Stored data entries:

═══

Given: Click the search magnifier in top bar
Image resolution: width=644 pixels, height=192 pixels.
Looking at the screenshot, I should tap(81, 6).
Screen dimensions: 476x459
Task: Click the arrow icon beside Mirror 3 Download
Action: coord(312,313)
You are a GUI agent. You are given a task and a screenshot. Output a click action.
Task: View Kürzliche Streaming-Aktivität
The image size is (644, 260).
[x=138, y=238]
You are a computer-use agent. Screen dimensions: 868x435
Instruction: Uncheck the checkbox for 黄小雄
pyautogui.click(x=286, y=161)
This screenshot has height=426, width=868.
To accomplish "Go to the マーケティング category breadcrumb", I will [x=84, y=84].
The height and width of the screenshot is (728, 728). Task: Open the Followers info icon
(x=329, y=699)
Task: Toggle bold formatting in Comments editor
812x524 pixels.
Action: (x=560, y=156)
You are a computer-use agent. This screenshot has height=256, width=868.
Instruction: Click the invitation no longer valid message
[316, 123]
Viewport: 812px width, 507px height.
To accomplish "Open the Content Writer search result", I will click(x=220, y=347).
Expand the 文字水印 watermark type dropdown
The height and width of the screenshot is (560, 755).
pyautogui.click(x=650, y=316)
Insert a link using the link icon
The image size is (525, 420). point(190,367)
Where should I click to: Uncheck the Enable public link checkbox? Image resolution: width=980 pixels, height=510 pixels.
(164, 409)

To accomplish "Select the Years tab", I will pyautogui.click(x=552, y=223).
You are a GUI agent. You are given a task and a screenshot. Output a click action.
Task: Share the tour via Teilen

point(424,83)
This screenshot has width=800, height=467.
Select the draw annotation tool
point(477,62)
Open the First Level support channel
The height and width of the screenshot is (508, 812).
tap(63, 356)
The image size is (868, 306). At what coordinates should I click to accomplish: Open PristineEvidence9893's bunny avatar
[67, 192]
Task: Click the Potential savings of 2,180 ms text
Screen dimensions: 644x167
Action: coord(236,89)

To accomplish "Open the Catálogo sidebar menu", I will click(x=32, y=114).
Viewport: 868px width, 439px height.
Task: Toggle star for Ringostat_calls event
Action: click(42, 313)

═══

◆ EXERCISE DESCRIPTION:
From the line that has "Task: Share the tour via Teilen" through the line that has "Task: Click the Potential", copy every line exactly as it appears above, and leave out all others.

◆ REPLY:
Task: Share the tour via Teilen

point(424,83)
This screenshot has width=800, height=467.
Select the draw annotation tool
point(477,62)
Open the First Level support channel
The height and width of the screenshot is (508, 812).
tap(63, 356)
The image size is (868, 306). At what coordinates should I click to accomplish: Open PristineEvidence9893's bunny avatar
[67, 192]
Task: Click the Potential savings of 2,180 ms text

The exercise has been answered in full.